■ **EXCERPT**
When you create local accounts on a machine running Windows 2000 (whether Professional or Server), their profiles are stored under HKU when they first log on from that machine's console. When that logon takes place, Windows 2000 copies the standard profile from HKU\.Default and creates a new subkey under HKU, named with the account's SID. Until an account logs on interactively, no profile exists for that account. At this point, you might be wondering what's under the individual subkeys of HKU, since each user on an Windows 2000 machine has her own subkey, which stores her settings independently of everyone else's. Instead of answering that directly, let's see what lives in HKEY_CURRENT_USER.

2.1.2.3 HKEY_CURRENT_USER

Surprise! HKEY_CURRENT_USER (better known as HKCU) is actually a link to the currently logged-in user's subkey in HKU. (On machines running Terminal Server, each user has his own HKCU, and Windows 2000 uses the correct one for each user--one of the benefits of HKCU being a link to a subkey of HKU!) Using a link was a smart decision on Microsoft's part; the link allows applications to look up things they need without needing to obtain the current user's SID first. When faced with the choice of finding data in HKCU\Software\KoolStuff\AnApplication or the mysterious-looking HKU\S-1-5-21-1944135612-1199777195-24521265-500\Software\KoolStuff\AnApplication, the choice is pretty clear. More importantly, since the Windows 9x family lacks the API routines needed to get SIDs, code written to use HKCU can run without modification on Windows 95/98, NT, 2000, and even CE.

Microsoft's guidelines require that applications should put their settings into HKLM and users' settings into HKCU. The idea is that settings that apply to all users on a machine go in that machine's key, while settings that users may--and probably will--change should be stored somewhere else. HKCU provides this mechanism; as an added bonus, a collection of subkeys under HKCU can be used as an individual user profile, and it's easy to store, load, or remove settings on a per-user basis. In fact, when Windows 2000 loads a profile, it actually copies data from the stored profile into HKCU.

2.1.2.4 HKEY_CLASSES_ROOT

HKEY_CLASSES_ROOT (better known as HKCR) made its debut in Windows 3.1 and has been around ever since. It serves as a giant lookup table that maps file extensions to the applications that own them. The Windows 2000 shell components (the desktop interface, Windows Explorer, the File Manager, and Internet Explorer 5.x) all make heavy use of HKCR, as do OLE container and server applications and ActiveX-capable software.

HKCR works because each registered file type or OLE class has two subkeys associated with it. File extensions are registered under their own name; for example, Microsoft registers HKCR\.doc, HKCR\.xls, and HKCR\.ppt (among others) as keys for Office 2000 document types. The file extension key's value specifies the default file type to associate with the extension. For example, the default value of HKCR\.doc is WordPad.Document.1, since WordPad comes with the standard Windows 2000 installation.

Stored entries
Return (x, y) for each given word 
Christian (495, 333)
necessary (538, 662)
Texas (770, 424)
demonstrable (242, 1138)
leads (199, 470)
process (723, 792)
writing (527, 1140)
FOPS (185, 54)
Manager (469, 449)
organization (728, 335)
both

■ **PROBLEM TO SOLVE**
Rewrite the excerpt on the Windows 2000 registry, everything from "HKEY_CLASSES_ROOT (better known" down to "and ActiveX-capable software.", with "giant" changed to "huge". You won't need the rows for this.

■ **FINISHED EXERCISE**
HKEY_CLASSES_ROOT (better known as HKCR) made its debut in Windows 3.1 and has been around ever since. It serves as a huge lookup table that maps file extensions to the applications that own them. The Windows 2000 shell components (the desktop interface, Windows Explorer, the File Manager, and Internet Explorer 5.x) all make heavy use of HKCR, as do OLE container and server applications and ActiveX-capable software.